To Tip, or Not to Tip: That is the Question!
As a Shoshone Adventures hunting consultant, many of the calls I take on a daily basis come from hunters booking their first guided hunt. Whether they are looking for an elk hunt out West or a cape buffalo safari in Zimbabwe, the subject of tipping always comes up. How much should I tip? Should I tip at all? Are tips included in the price? Should I tip just my guide or the camp staff as well? These are just a few of the popular questions on the subject matter that are routinely asked by hunters. Most guides and professional hunters are paid a base rate by the outfitter with the assumption that clients will be paying tips on top of their salary. With this knowledge, it is fair to say that tipping is an important component of any guided hunt, and some thought should be put into how much coin should be spent on tipping. So, let’s break down tipping a bit and I will tell you my experiences and offer some advice for tipping on your next guided hunt.
The first rule of any guided hunt is to never assume a tip or gratuity is included in the price of the hunt. Always ask or make sure your hunt contract specifies whether tips and gratuities are included. As a rough estimate, I would say that roughly 95% of the hunts we book through Shoshone do not include tips and gratuities in the price of the hunt. Most outfitters would agree that what a client tips their guide or professional hunter is their business and no one else’s.
On a recent trip to South Africa with my wife, I was speaking with one of our Shoshone outfitters and he flat out asked me, “Peyton, what do you tell potential clients that ask about tipping?” It’s a fair question and one I certainly asked twenty years ago when I booked my first guided hunt which by coincidence was in South Africa. In my experience, this is the “politically correct” line that clients do NOT want to hear:
“Tipping comes from the heart and should be a reflection on how your personal expectations were or were not met on your adventure.”

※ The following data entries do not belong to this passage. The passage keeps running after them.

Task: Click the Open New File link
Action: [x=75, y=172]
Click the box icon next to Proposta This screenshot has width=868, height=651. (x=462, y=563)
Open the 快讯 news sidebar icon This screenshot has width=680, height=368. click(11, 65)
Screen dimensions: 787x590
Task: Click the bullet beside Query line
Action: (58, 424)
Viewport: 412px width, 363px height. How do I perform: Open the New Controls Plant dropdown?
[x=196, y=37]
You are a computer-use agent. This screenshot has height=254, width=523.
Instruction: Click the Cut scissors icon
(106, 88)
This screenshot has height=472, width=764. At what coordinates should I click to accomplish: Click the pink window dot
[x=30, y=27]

This answer, while sounding eloquent and professional, doesn’t answer anything. Hunters want a guideline, a solid number that they can bankroll and put aside to cover a tip that will not upset their guide or professional hunter. A good, general guideline for any hunt is tip roughly 10% of the base price of the hunt. If an elk hunt in New Mexico runs $6,000 without the landowner tag (if applicable) your tip should be in the $600 range which averages out to $100 to $125 a day depending on the length of the hunt. The same thing applies to Africa. If the base daily rate for your hunt, whether it be $1300 a day for dangerous game or $300 for a plains game hunt in South Africa, your tip should be roughly 10% of the base daily rate before any trophy fees are applied. If you are hunting on a package deal in South Africa, your tip should be about 10% of the package price.

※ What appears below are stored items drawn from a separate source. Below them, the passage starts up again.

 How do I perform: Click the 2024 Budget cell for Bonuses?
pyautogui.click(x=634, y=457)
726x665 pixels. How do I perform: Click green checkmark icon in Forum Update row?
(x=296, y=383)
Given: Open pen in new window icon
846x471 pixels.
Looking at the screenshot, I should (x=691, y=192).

Another interesting question I get asked quite a bit, nearly exclusively for African safaris, is “What should I tip the camp staff?” This is a great question, and every safari operator handles how they distribute tips differently. First, unless required by your outfitter, do not tip in South African Rand or whatever the currency is for the country in which you are hunting. Tips should be made in US dollars only. It goes without saying the US dollar is more valuable than most foreign currencies and many of the staff depend on these tips for a huge chunk of their salary. The necessity of tipping with US dollars is further reinforced by the fact that many international currencies are not as stable as the US dollar and subject to being affected by outside factors such as inflation, as is the case with the Argentine Peso for example. Clients should be prepared to tip at least $150 to your tracker and skinner, camp cook and camp staff (laundry and maid service). On a dangerous game safari, bump up that amount by at least $300. After all, these fellas are tracking dangerous game and risking their lives for you. For a variety of reasons, some safari operators prefer you tip the staff personally while some prefer to distribute tips at the end of the season.
Another tip (no pun intended): before I take off for an African safari, I buy several of the small, multi tools from Cabela’s or Sportsman’s Warehouse. These tools are cheap and don’t take up much room in your luggage. The first day in camp, before we head out hunting, I give them out as gifts to all my trackers and skinners. The look on their face is priceless and you have just made a new best friend for the next 10 days! And if you really want to make some children happy bring candy and lots of it! To this point, one of my fellow Shoshone consultants has hunted in Argentina multiple times and has seen the impacts that national inflation has had on the local economy and livelihoods of guides and hunting staff. In countries where currencies are unstable and you are limited on US Dollars, providing tips or gratuities that are immune to inflation or have a fiscal value equivalent to a tip is also a great option as guides can then sell the item for cash or use it for themselves. This being said, always try to prioritize having USD on hand and clear this option of tipping with the outfitter prior to your trip if this is a method of compensation you would like to pursue.
In summary, I offer my disclaimer; tip what you can afford! I’m that guy that literally saved spare change in a pickle jar for four years in between safaris to pay for my tips. I have been on several guided hunts and safaris in South Africa and whatever amount I tipped must have been just fine because I am close friends with all my guides and professional hunters and several even trust me to book hunts for them. So, I must have done something right. Bottom line, if you prefer to tip more and can afford it, go for it!
Peyton Merideth is the Managing Director for Shoshone Adventure Consulting.